• To do:
1 > In the liquidity passage, from "We intend to" to "May 4, 2012.", swap "cash on hand" for "existing cash reserves" and write out that part again.
2 > Answer these questions on the liquidity passage:
(a) How much did the Company hold in cash and cash equivalents as of December 31, 2011?
(b) What annual interest rate does the testing equipment capital lease carry?

We have historically financed our operations through debt from third party lenders, notes from various private individuals and funds advanced from the majority shareholder, who is also the President and CEO of the Company.

As September 30, 2012, we had $19,434 in cash and cash equivalents compared $54,038 in cash and cash equivalents as of December 31, 2011. As of December 31, 2011 and September 30, 2012 we had a working capital deficit of $290,961 and $429,772, respectively, and an accumulated deficit of $485,822 and $539,580, respectively.

Net cash provided by operating activities was $42,329 for the nine months ended September 30, 2012. The net cash provided by financing activities for the nine months ended September 30, 2012 was $87,433, which results primarily from proceeds received from the issuance of Convertible Promissory Notes after considering repayment of advances from the Factor.

We intend to finance our internal growth with cash on hand, cash provided from operations, borrowings, debt or equity offerings, or some combination thereof.  We believe that our cash provided from operations and cash on hand will provide sufficient capital to fund our operations for the next twelve months.

Financing Activities

We issued a six month promissory note for $25,000 on March 13, 2012. The note accrues interest at a rate of 8% per annum and is payable on September 12, 2012. This note was subsequently exchanged and made part of a Convertible Promissory Note for $50,000 dated May 4, 2012.

Beginning in April 2012, we raised $170,000 and converted other debt in the amount of $42,500 by issuing a series of six month Convertible Promissory Notes. These notes accrue interest at a rate of 8% per annum and are convertible, at the sole discretion of the holder, into shares of common stock representing a 1.25% equity interest in the Company, on a fully diluted basis, for each $25,000 invested.

In May 2012, the Company acquired certain testing equipment under the terms of a capital lease valued at approximately $161,000.  The lease term is for three years with monthly payments of $4,849, including interest at 6% per annum.

• Data records:

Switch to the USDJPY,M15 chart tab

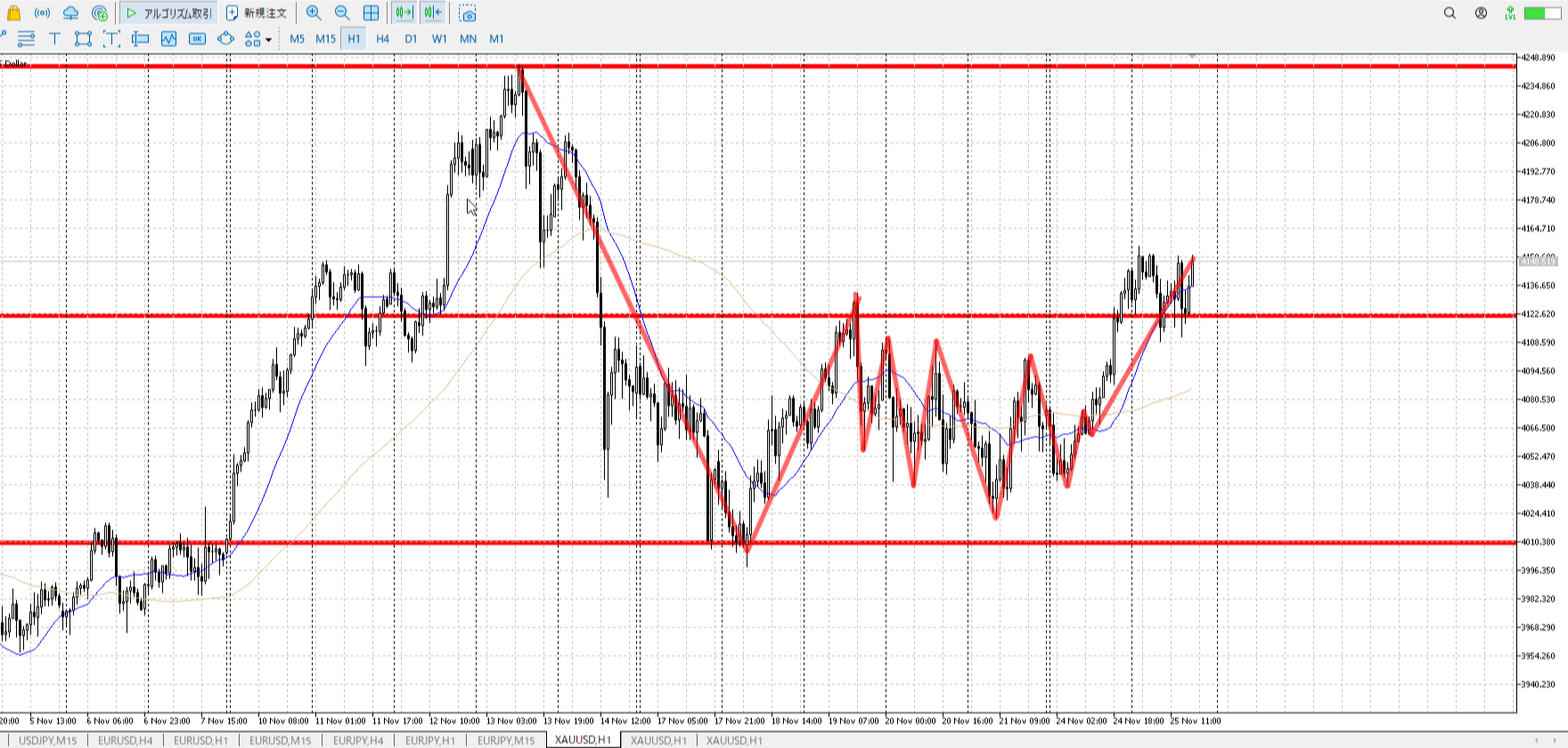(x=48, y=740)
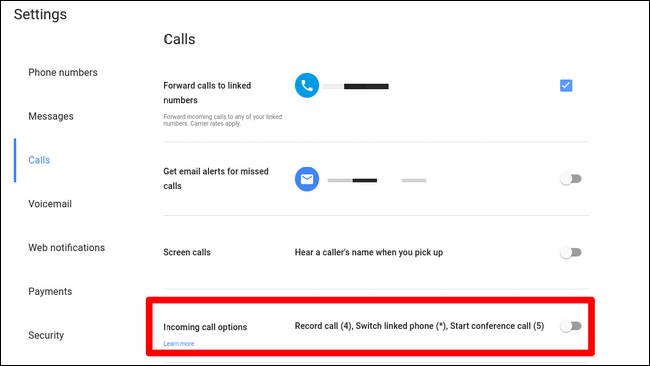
...
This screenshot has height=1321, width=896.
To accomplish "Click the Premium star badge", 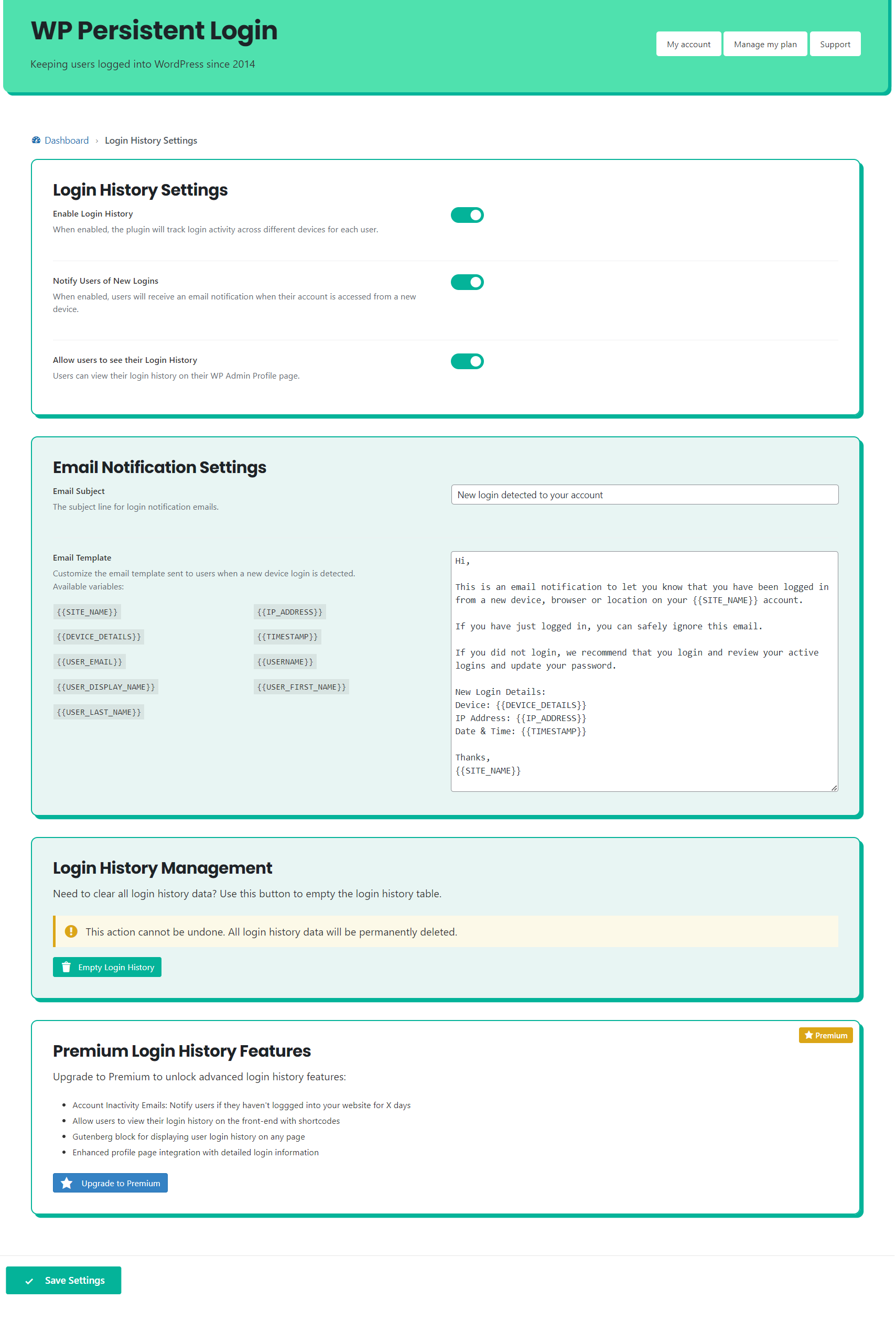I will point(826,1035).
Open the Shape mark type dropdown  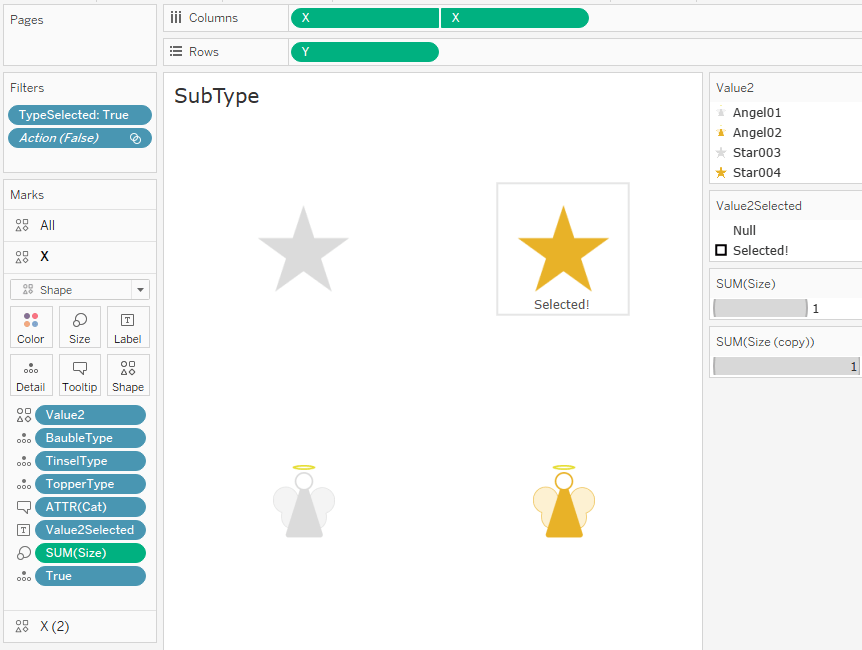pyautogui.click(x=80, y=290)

• Final results:
1 >
We intend to finance our internal growth with existing cash reserves, cash provided from operations, borrowings, debt or equity offerings, or some combination thereof.  We believe that our cash provided from operations and existing cash reserves will provide sufficient capital to fund our operations for the next twelve months.

Financing Activities

We issued a six month promissory note for $25,000 on March 13, 2012. The note accrues interest at a rate of 8% per annum and is payable on September 12, 2012. This note was subsequently exchanged and made part of a Convertible Promissory Note for $50,000 dated May 4, 2012.

2 >
(a) $54,038
(b) 6% per annum